Creio que esses policiais eleitos não só são, sim, representantes de suas corporações, como apontam a mudança política pela qual as fileiras dessas corporações passaram nos últimos anos: pautas “trabalhistas” parecem realmente ter sido deixadas de lado por policiais, que abraçaram a ideia de um projeto político conservador muito maior, que ultrapassa a própria área da segurança pública. A entrada massiva de igrejas evangélicas nas corporações também é um ponto a ser considerado nesta conta.
E foi nesse sentimento de pertencimento real a um projeto político muito maior que chegamos a uma situação em que 7% da Câmara dos Deputados, a “Casa que representa o povo”, é ocupada pela classe policial. Uma situação em que policiais e militares conquistaram 87 cadeiras nas Casas Legislativas de todo o país.
Soma-se a isso a situação tensa nos estados que se viu nos últimos anos, que culminou, às vésperas do 7 de setembro de 2021, numa reunião entre governadores para discutir formas de manter o controle sobre suas polícias, alvoroçadas pelo golpismo bolsonarista. Casos pontuais como o de Sobral e o de manifestações reprimidas em Pernambuco e São Paulo anos antes já soavam esse alerta.
Um cenário que nos mostra que há uma verdadeira bomba-relógio armada no país, sujeita a todo tipo de incerteza que a política nacional nos dá na atualidade.
Caso icônico é o de São Paulo: como se portará a maior, mais equipada e mais treinada Polícia Militar estadual do país num estado em que a única certeza é a de que as coisas vão mudar? Como se portará a PM paulista sendo comandada, pela primeira vez na sua história, por um governador de esquerda? Ou como se portará a PM paulista passada das garras dos tucanos às mãos do bolsonarismo?
Como será essa situação de conflito em outros estados no caso de vitória de Lula? Que tipo de força as polícias estaduais sentirão no caso de vitória de Bolsonaro?
Independente dos resultados das urnas no fim do mês, todos nós teremos de lidar com essa bomba-relógio. E não há resposta simples para desarmá-la.
Trazer o debate para o campo “trabalhista”, na perspectiva do policial como trabalhador, parece inútil quando as próprias fileiras policias já deixaram a pauta de lado em nome de um projeto conservador muito maior. Evitar atritos também parece ineficaz quando toda sorte de radicalismo é inflada pelo outro lado.
Tudo indica que a árdua tarefa de colocar as polícias sob controle passa, inevitavelmente, pelo atrito.

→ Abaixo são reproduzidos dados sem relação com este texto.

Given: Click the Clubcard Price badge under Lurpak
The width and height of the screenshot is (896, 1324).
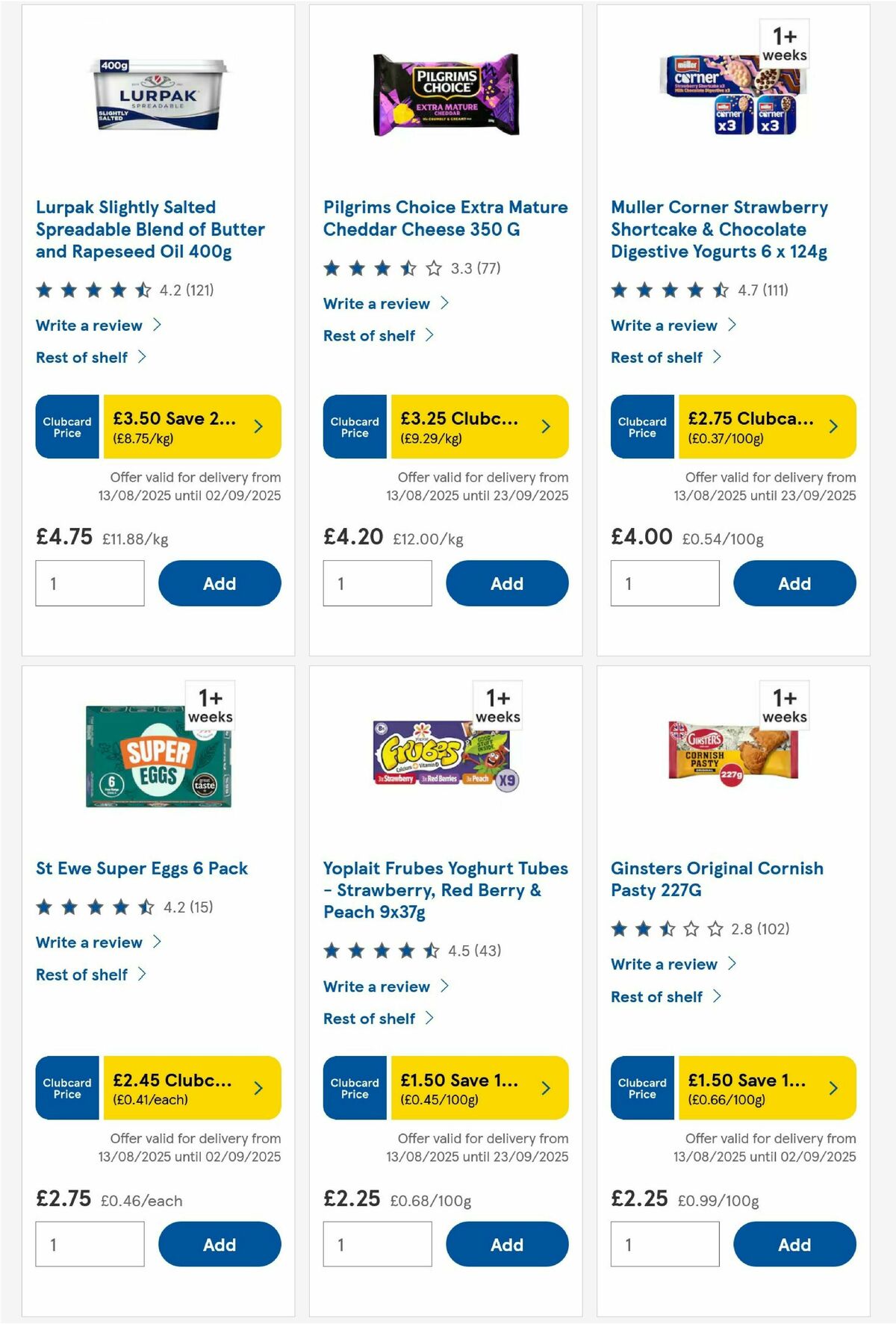Looking at the screenshot, I should 66,426.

Passa por medidas que vão causar ainda mais descontentamento nas fileiras policiais, como a punição a insubordinações e à violência policial, ou o aumento de participação social nas estruturas que atuam com poder disciplinar sobre as polícias. Medidas que não serão postas em prática sem a boa vontade de governadores e Ministério Público, e, aqui, temos outros entre tantos problemas.
Porém, já estamos quase no apagar das luzes de 2022 (e também da nossa democracia). A essa altura do campeonato, quem foge do atrito não entendeu absolutamente nada do que está acontecendo.